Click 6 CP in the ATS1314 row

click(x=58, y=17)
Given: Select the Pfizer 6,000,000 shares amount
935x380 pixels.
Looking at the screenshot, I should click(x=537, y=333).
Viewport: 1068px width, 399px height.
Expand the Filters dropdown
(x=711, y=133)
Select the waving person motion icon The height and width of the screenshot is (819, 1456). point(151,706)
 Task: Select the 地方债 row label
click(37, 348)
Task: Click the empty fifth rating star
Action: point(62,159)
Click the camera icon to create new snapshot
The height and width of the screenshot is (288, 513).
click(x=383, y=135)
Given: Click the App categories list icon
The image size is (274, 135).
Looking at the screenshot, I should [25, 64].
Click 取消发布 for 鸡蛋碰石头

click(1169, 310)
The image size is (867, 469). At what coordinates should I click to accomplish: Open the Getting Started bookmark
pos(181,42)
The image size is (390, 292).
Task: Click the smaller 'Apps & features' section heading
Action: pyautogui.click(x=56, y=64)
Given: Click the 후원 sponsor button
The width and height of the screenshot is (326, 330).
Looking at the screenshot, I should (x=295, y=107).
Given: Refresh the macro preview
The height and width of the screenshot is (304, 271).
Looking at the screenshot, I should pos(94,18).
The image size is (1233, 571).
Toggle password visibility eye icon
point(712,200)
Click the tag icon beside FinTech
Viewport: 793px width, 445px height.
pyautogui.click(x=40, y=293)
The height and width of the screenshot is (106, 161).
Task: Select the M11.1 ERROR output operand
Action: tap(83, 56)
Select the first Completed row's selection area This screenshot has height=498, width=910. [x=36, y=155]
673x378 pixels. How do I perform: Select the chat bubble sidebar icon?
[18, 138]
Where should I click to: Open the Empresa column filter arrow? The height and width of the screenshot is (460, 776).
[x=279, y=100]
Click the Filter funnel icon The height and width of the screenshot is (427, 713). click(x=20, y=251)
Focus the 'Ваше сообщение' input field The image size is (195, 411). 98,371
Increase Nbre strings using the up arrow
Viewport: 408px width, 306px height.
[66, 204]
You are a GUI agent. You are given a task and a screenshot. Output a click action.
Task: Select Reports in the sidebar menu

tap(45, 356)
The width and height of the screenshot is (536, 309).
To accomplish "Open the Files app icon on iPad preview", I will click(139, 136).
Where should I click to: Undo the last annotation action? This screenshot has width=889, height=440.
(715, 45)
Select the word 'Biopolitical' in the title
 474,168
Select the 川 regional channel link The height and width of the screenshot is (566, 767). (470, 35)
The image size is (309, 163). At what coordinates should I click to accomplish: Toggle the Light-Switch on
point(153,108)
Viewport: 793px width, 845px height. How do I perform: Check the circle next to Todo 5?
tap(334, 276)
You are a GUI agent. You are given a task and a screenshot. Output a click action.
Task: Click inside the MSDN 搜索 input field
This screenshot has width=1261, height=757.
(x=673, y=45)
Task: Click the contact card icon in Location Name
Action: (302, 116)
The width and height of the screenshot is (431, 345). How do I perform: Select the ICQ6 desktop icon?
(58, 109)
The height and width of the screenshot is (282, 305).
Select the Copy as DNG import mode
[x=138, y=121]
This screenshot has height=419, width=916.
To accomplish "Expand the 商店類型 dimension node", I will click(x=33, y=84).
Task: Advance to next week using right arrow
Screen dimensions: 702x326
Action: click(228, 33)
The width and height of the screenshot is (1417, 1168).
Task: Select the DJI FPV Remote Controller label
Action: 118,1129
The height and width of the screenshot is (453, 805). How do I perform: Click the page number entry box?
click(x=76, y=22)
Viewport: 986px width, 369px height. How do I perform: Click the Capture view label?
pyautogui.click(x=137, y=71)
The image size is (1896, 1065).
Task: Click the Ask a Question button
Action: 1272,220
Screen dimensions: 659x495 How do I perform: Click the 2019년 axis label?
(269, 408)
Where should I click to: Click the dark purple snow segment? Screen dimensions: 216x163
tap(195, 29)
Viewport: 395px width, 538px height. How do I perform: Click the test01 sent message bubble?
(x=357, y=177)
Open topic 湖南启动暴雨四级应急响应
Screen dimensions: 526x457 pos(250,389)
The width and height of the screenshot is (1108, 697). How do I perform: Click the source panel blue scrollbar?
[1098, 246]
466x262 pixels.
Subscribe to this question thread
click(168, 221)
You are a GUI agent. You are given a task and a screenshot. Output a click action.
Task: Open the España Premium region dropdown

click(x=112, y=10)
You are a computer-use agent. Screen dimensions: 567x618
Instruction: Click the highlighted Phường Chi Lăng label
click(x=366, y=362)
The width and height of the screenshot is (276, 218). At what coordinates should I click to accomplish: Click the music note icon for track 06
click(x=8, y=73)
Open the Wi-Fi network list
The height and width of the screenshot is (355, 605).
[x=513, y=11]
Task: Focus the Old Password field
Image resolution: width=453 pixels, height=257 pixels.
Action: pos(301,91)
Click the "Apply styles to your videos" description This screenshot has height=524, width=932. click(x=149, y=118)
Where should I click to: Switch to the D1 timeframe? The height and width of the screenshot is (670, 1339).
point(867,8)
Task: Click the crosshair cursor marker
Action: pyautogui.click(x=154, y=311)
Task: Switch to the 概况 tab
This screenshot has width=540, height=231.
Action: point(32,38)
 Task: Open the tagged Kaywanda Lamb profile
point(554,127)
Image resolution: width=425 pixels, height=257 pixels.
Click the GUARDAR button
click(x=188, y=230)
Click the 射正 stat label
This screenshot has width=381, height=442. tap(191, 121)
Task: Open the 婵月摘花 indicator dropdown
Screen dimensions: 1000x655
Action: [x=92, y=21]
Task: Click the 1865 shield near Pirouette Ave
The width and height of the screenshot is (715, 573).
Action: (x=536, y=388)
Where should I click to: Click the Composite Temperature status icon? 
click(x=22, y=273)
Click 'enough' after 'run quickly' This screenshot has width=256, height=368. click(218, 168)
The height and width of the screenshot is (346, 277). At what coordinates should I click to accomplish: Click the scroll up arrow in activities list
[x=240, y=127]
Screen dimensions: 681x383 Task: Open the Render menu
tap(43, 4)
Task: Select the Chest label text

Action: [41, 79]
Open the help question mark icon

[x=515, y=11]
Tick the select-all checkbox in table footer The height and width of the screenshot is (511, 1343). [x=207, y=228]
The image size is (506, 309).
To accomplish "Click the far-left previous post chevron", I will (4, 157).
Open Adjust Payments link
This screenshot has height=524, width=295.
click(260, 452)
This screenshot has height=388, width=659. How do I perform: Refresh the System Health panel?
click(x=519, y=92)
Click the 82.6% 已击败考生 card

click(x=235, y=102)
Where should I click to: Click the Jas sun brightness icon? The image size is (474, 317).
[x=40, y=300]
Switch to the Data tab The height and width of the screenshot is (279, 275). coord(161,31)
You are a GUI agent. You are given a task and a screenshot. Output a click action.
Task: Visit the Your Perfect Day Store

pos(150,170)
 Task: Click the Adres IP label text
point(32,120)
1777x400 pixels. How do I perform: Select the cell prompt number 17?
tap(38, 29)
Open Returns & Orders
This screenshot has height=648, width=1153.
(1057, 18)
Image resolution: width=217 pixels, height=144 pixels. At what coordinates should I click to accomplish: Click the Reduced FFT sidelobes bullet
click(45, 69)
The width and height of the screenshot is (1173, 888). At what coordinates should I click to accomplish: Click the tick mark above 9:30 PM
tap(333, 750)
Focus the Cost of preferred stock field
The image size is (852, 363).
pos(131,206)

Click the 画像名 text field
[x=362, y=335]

□ □ □ □ □

> **TASK PROMPT**: Gather up every line in the data above that contains the word "link", copying each one.

> **RESULT OF THIS TASK**:
Select the 川 regional channel link The height and width of the screenshot is (566, 767). (470, 35)
Open Adjust Payments link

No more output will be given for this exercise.